沈清鼻头发酸,哽咽道:“你敢少根手指回来试试?”
程徹感觉脖颈一片凉意,心疼道:“乖,别哭,肯定完好无损回来娶你,哪都不会少。”
沈清被逗得面红耳热,嘴上嗔怪道:“又不正经了。”
在马车内的宋徽敲了敲轿壁:“再不走,淳亲王府要宵禁了啊。”
程徹在王府呆了那么些年,哪有什么狗屁宵禁,他斜睨了一眼马车,放开了沈清,从她手中拿了那瓶青瓷小瓶,道:“这个就足矣,你快上车,早早歇息,醒来就能看到我了。”

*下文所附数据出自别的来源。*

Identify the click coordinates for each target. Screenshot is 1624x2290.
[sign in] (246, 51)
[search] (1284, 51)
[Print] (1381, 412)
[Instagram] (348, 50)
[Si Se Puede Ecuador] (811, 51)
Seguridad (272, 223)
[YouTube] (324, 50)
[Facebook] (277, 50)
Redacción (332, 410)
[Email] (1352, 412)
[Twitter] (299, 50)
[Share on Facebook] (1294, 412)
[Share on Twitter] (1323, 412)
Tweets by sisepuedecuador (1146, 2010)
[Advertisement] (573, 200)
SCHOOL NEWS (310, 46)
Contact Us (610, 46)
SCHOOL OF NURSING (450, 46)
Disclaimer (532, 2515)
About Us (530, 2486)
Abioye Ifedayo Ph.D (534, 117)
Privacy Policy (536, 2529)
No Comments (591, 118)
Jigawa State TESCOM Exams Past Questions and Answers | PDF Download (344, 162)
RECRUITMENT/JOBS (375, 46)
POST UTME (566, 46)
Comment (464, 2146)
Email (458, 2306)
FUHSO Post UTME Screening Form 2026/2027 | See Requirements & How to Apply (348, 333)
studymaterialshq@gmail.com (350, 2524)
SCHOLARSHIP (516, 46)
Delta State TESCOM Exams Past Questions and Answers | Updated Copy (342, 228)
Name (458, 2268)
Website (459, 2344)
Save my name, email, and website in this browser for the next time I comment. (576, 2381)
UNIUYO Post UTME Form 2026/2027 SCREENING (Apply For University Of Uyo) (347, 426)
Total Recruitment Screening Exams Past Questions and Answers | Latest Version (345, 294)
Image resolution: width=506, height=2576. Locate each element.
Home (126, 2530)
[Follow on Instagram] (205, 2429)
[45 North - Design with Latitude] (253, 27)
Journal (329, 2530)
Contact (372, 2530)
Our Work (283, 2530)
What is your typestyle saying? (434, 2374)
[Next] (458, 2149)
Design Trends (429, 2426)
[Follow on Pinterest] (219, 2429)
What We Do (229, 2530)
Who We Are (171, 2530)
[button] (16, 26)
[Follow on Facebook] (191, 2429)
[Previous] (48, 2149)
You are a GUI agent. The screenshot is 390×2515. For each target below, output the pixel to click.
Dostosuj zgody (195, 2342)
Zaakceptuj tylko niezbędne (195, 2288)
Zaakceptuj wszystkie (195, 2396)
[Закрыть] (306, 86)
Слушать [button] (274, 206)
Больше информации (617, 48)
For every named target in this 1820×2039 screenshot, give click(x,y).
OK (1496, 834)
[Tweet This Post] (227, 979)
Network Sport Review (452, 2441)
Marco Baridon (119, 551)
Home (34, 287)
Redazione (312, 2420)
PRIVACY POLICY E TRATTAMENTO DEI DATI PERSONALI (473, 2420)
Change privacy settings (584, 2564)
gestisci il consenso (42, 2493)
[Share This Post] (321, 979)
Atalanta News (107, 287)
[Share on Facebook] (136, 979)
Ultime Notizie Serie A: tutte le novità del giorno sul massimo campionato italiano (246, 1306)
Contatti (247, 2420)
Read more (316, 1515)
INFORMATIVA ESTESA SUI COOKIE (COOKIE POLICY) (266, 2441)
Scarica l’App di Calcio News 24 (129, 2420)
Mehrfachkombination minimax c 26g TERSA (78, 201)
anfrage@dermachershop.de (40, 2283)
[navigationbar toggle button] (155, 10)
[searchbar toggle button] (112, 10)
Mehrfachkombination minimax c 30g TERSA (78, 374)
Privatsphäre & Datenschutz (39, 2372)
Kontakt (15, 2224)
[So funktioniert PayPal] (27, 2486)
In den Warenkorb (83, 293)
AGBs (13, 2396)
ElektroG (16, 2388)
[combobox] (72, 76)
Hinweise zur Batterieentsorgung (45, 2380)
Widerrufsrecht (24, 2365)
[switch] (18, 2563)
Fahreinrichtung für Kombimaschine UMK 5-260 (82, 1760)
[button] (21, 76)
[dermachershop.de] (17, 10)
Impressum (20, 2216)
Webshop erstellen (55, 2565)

马车轱辘晃悠晃悠,沈清看着车外的人离她越来越远,直至完全和黑夜隐遁在竹林深处,她才恋恋不舍地放下窗帘,怅然若失地靠在轿壁上。
大概过了一个时辰,马车停了下来,车外有小厮禀报:“王爷,杨姑娘来了,已在府门口等候多时。”
本被马车晃晕的脑袋一下子清醒,沈清坐直,她可不想跌入“定亲男子私会其他女子”的苦情戏码,正思考对策之时,听宋徽说道:“怎么不请进府?”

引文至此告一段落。